The brain is a very complex organ in our body and alters and changes to the needs of the candy. It soon learns that it cannot function without the reward of candy.
That is the disease of addiction.
Now we as the loved one of someone addicted to drugs we soon believe the lies of. Hey I need $20 for gas. I need gas and cigarettes. They will even tell you they are job searching if you question. Soon it's a daily occurrence from $20 to $60 and before we know it, there is no more money left to give. We then find we are tangled up in this web of abuse by becoming- The Enabler.
The real demons of addiction can manifest because often when there isn't any more money that is when they will steal to feed the addiction. The brain has shut down that part that tells them about judgement and decision making and often then is when the user will steal everything they can to get their fix.
They often take small things of value; irreplaceable items that one day you are looking for something and it is gone. They didn't take it five minutes ago.
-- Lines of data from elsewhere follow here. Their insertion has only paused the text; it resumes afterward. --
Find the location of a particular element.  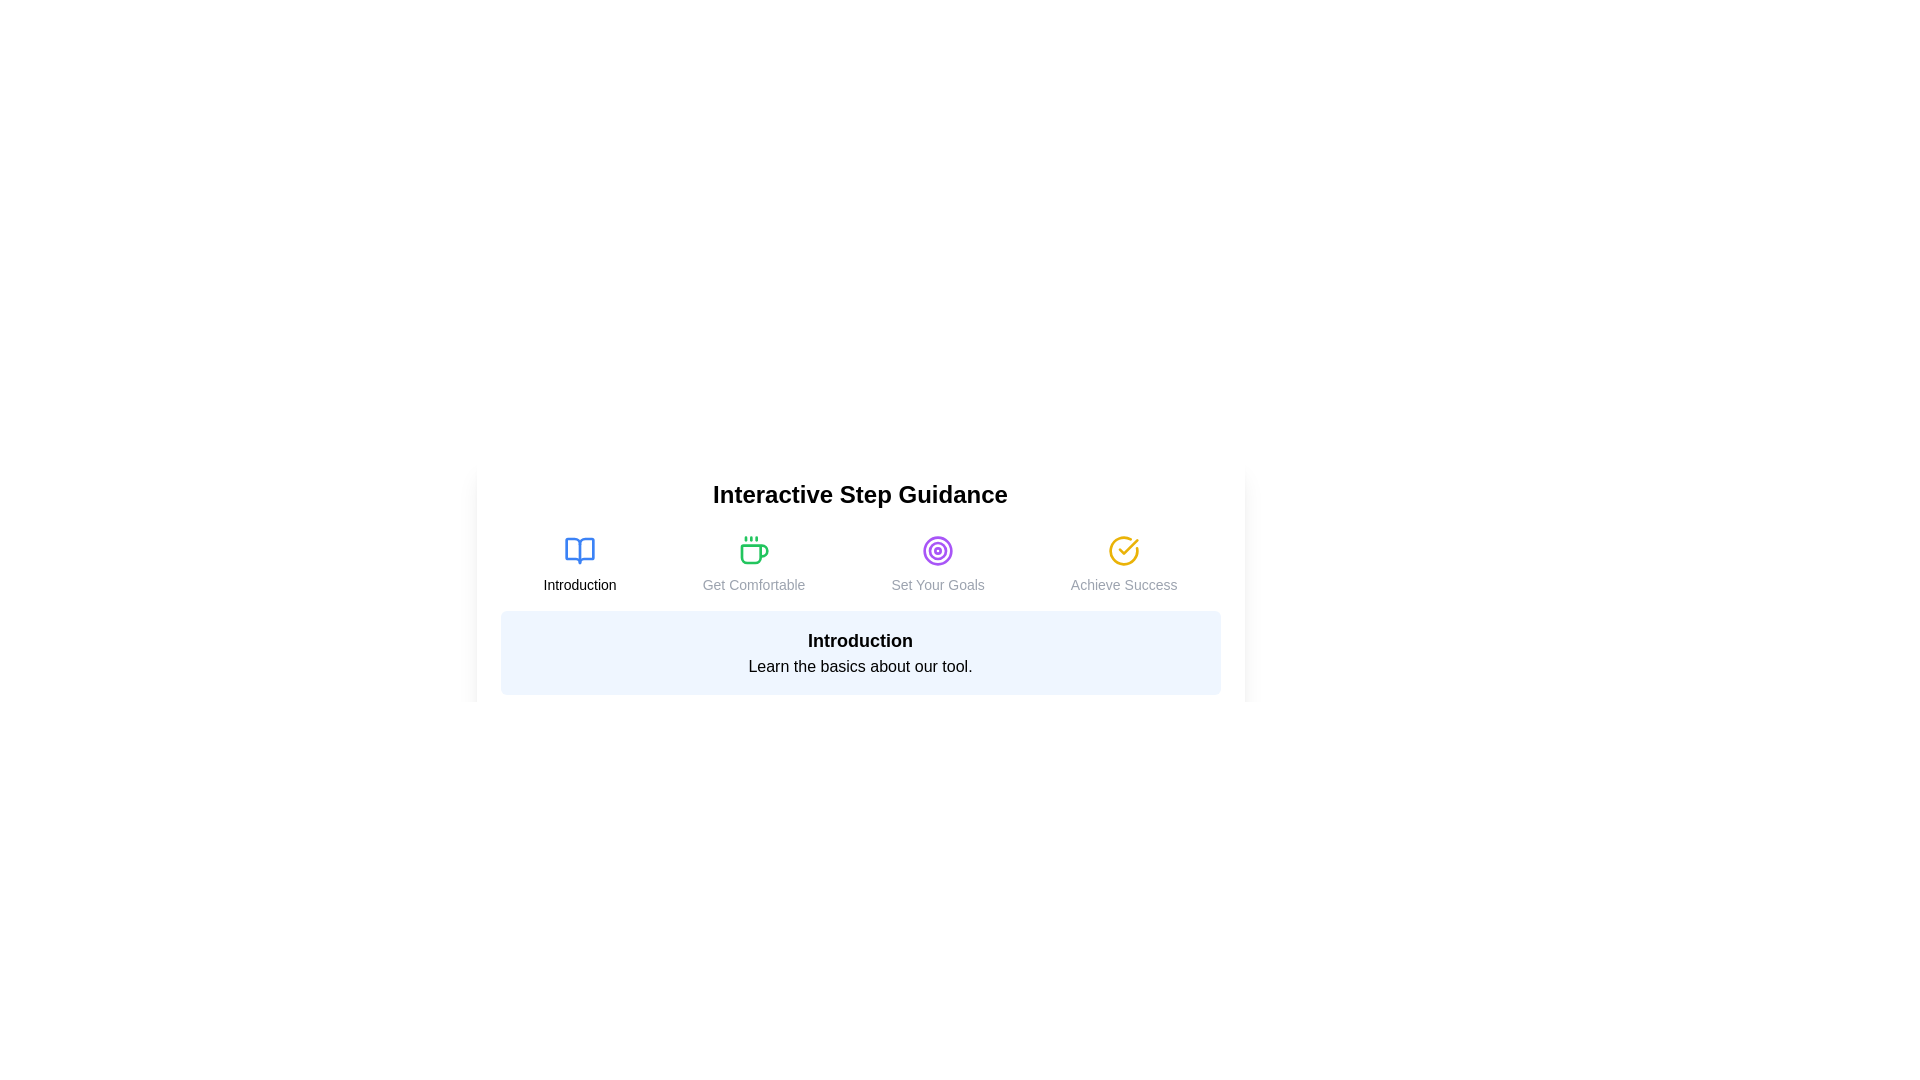

the text label reading 'Set Your Goals', which is centrally aligned below a purple target icon and between the labels 'Get Comfortable' and 'Achieve Success' is located at coordinates (937, 585).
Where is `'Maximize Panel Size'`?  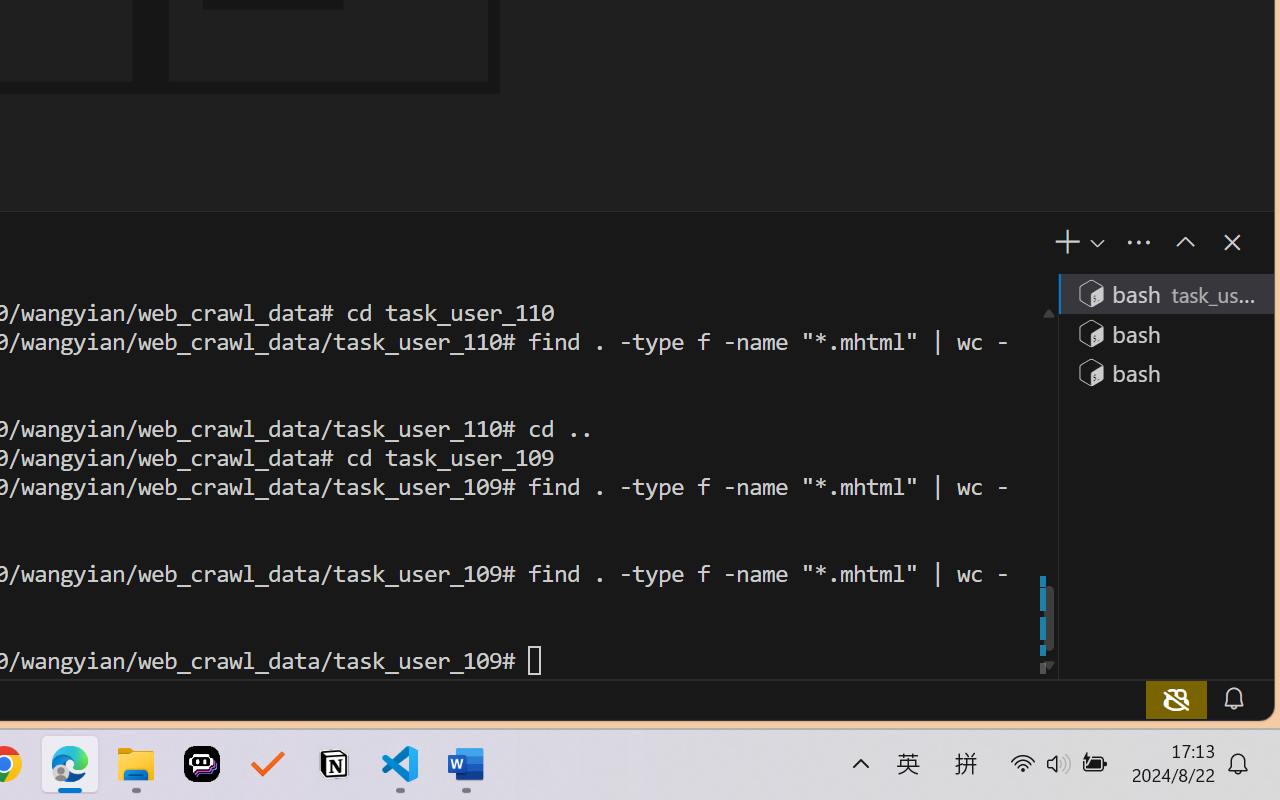
'Maximize Panel Size' is located at coordinates (1184, 241).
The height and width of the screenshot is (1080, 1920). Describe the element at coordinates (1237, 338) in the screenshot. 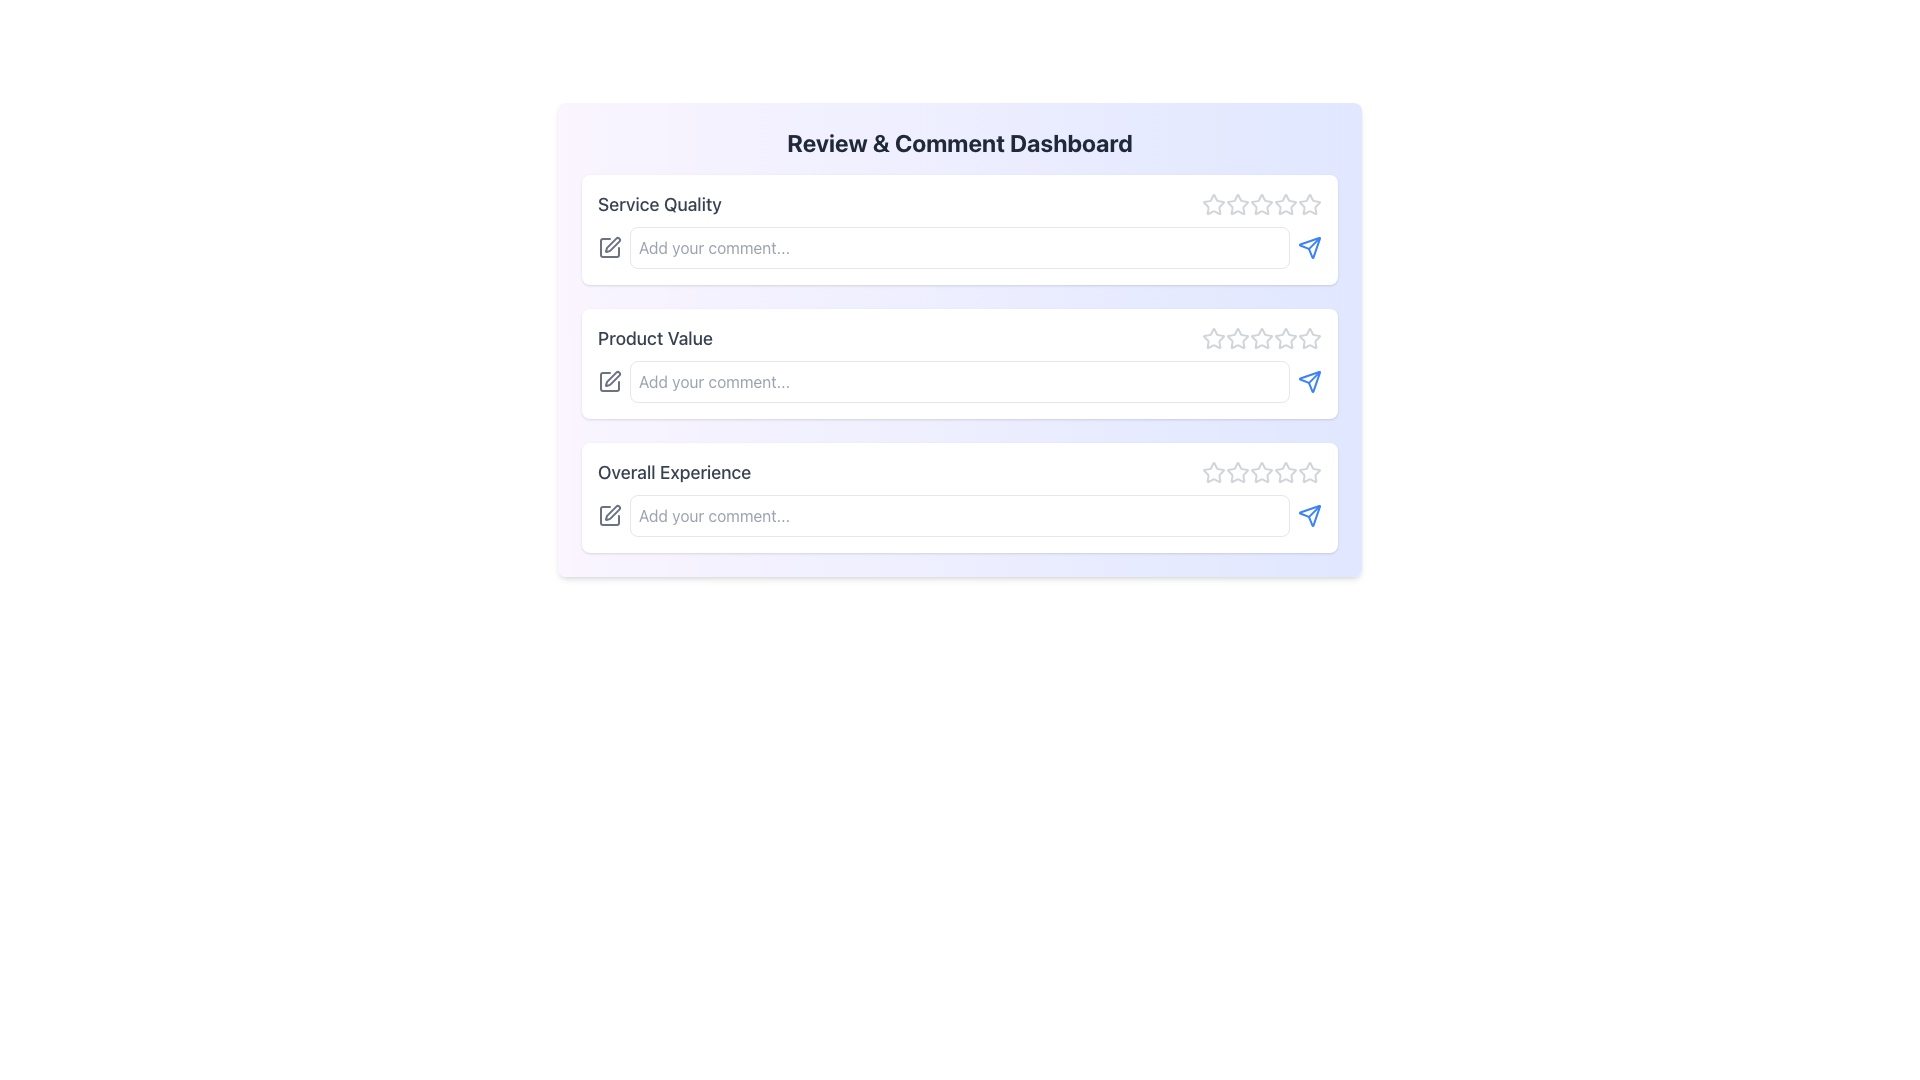

I see `the second star icon in the rating system for the 'Product Value' section to assign a rating` at that location.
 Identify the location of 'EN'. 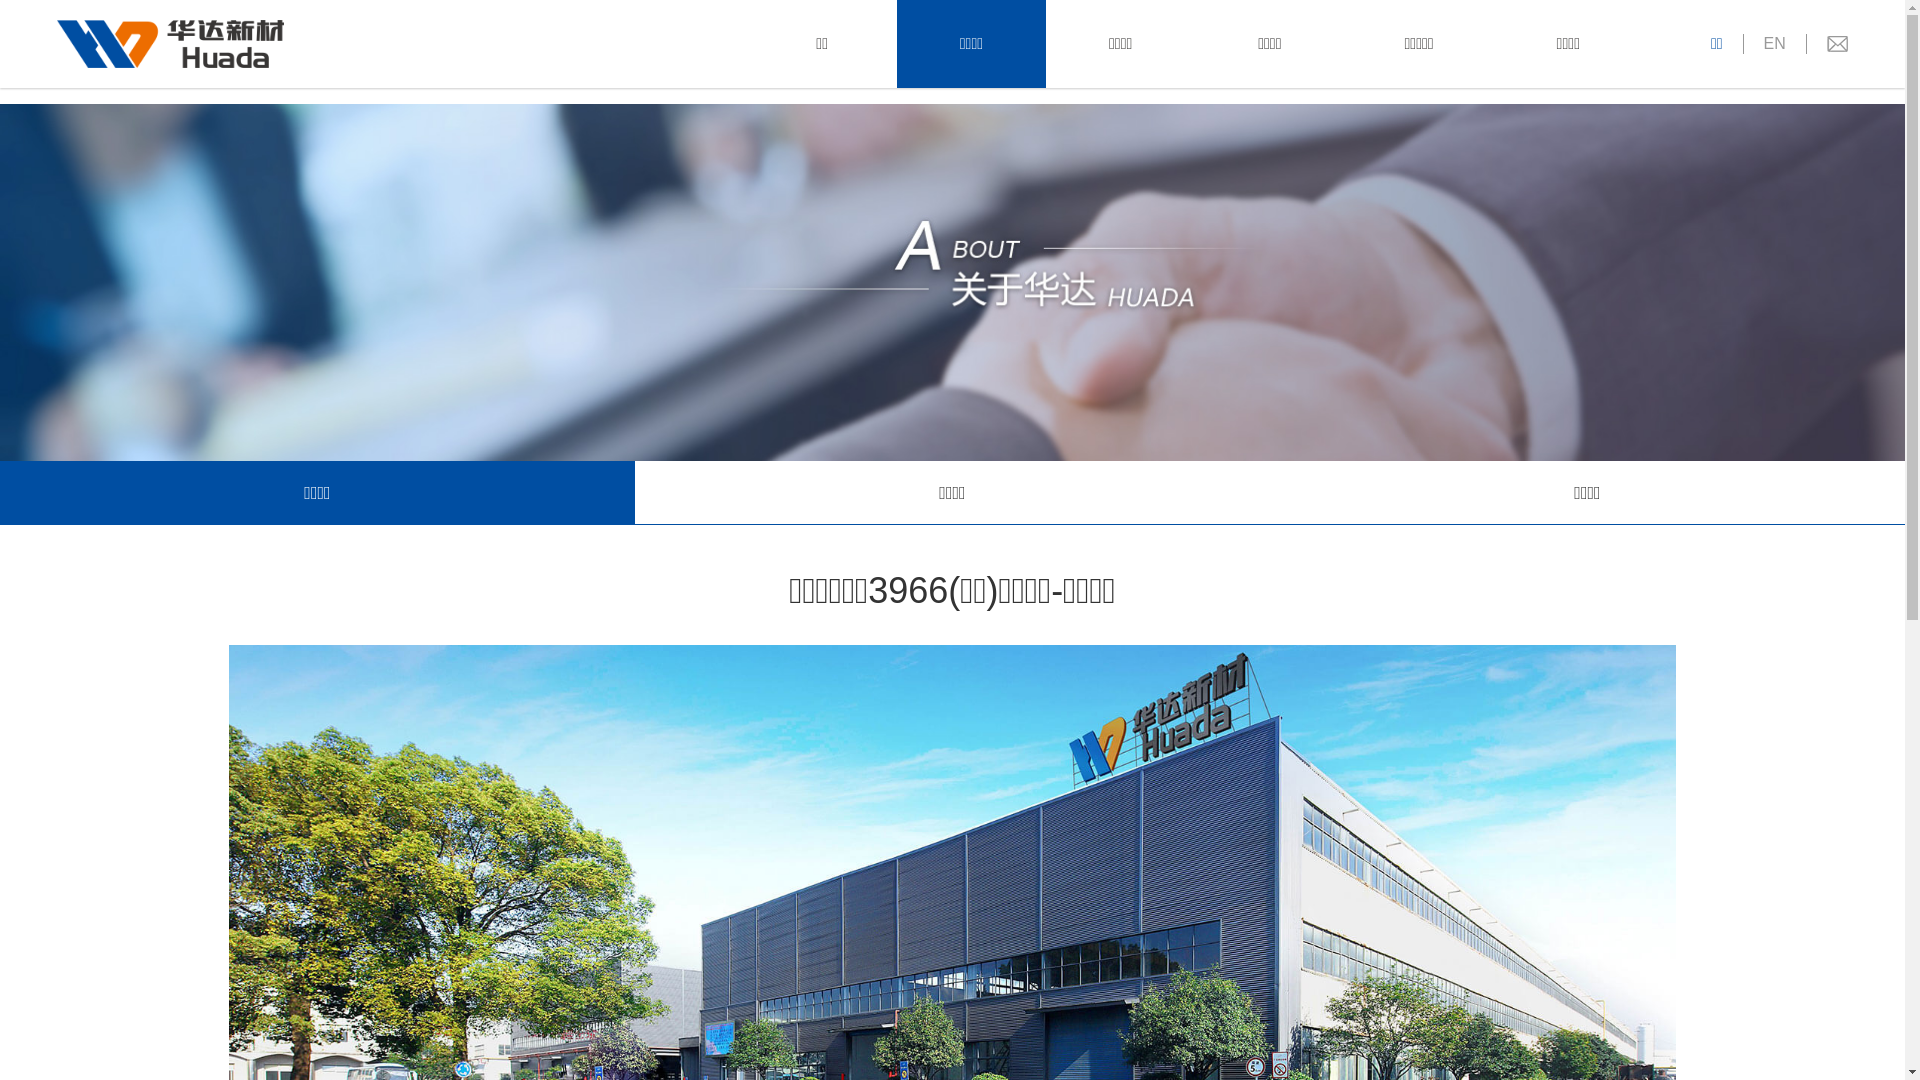
(1763, 43).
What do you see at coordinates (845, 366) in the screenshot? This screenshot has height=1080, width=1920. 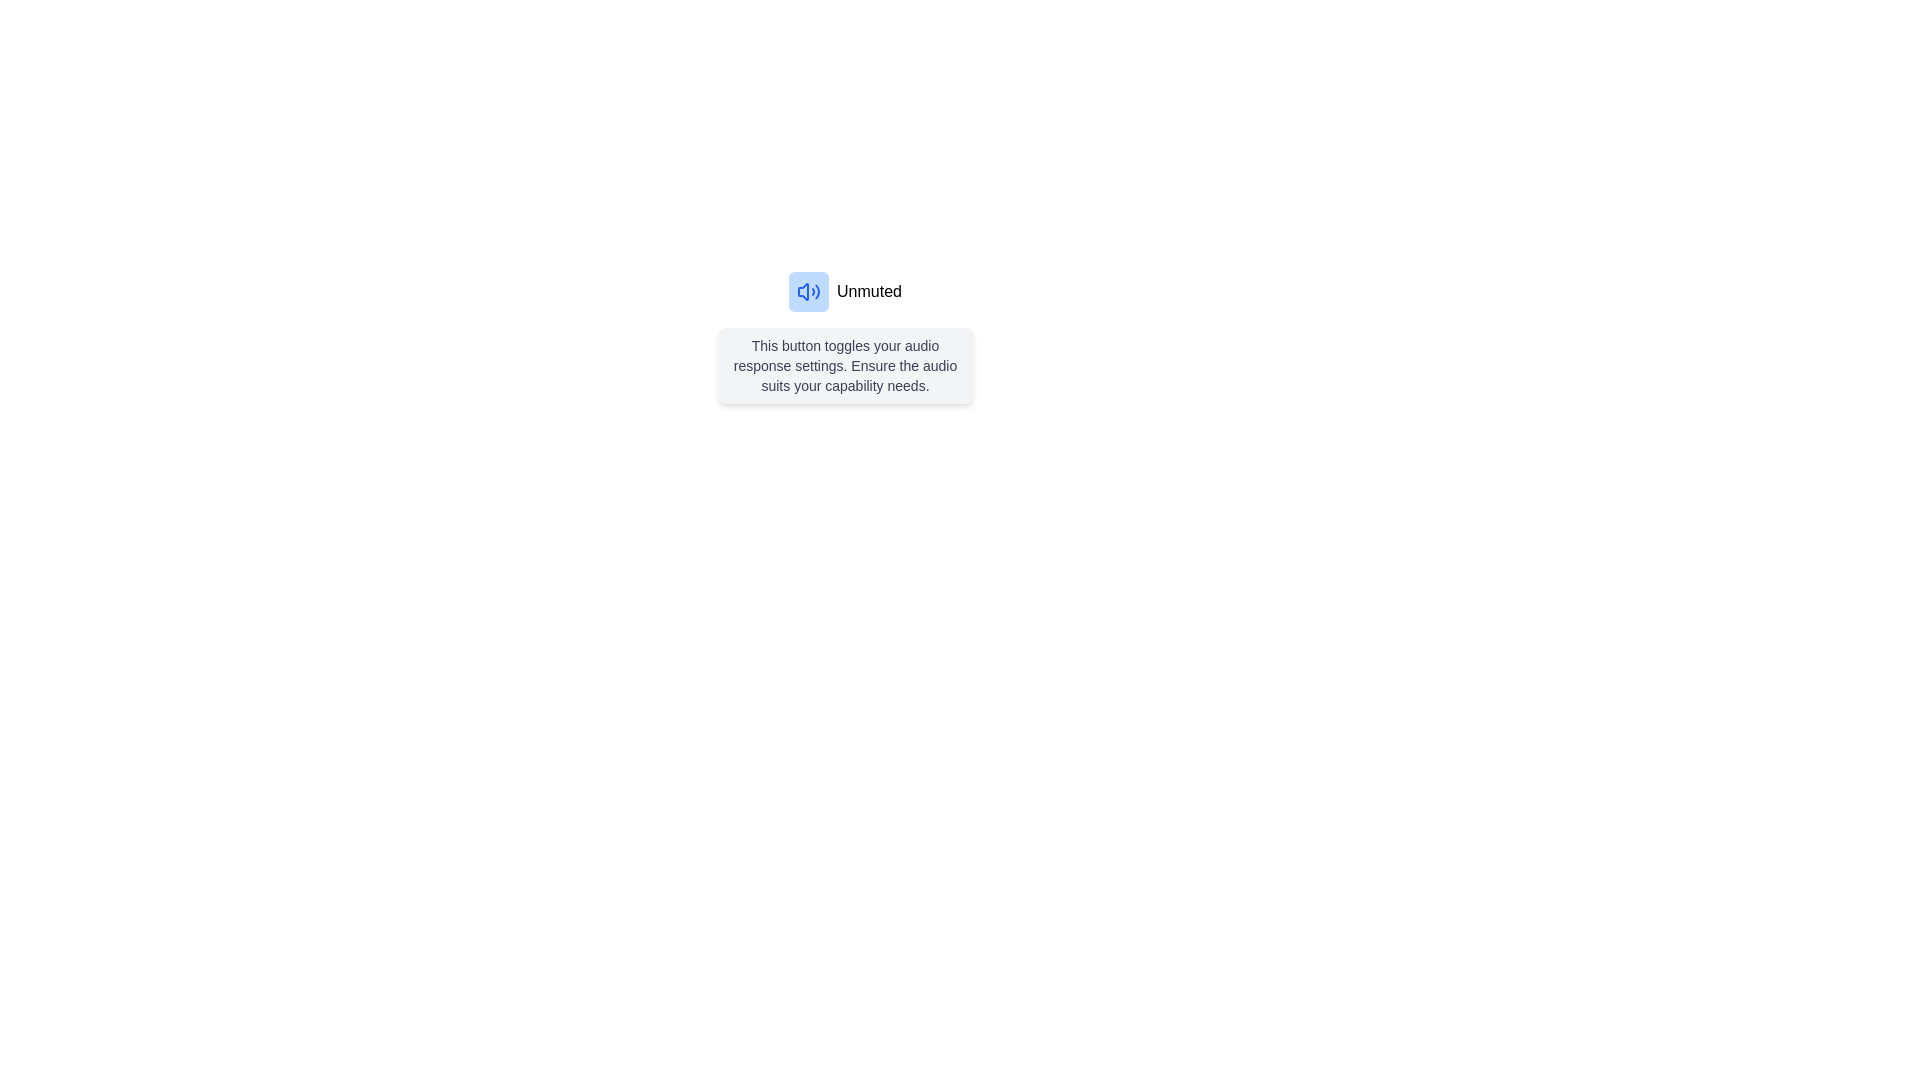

Often it was taken five months ago. We as parents only want our loved one to get better so we don't call the police.
When using heroin/opiates your child lacks empathy or sympathy to even understand what he or she is putting their loved ones through dealing with this. That is because it cuts off a certain part of the brain that deals with these issues.
As the parent or loved one of a user I know that you devote so much time into wanting your loved one to get well and free of this addiction that it can make you ache and hurt in places in your body that you didn't realize there was even a muscle there.
If you have a child who is asking for money every single day of the week, you need to really start to ask questions. There is a reason why your child is needing money everyday. Of course you're going to hear all the excuses and the lies. Many of us have been there and done that. Use that one instinct that is telling you, something isn't right here. Become the detective. Trust me when dealing with a child on drugs and playing detective- I feel I should have a certificate in Detective Work by now.
Now back to the question is heroin/drug addiction a bad choice or a disease?
Well from the information we have now on how heroin/opiates and other drugs alter the brain so that often the user becomes mentally unstable we now know this is the disease of addiction. Their brain doesn't function like it used to and they can no longer make proper decisions or choices. They have no area in the brain telling them about judgement. That is the disease of addiction.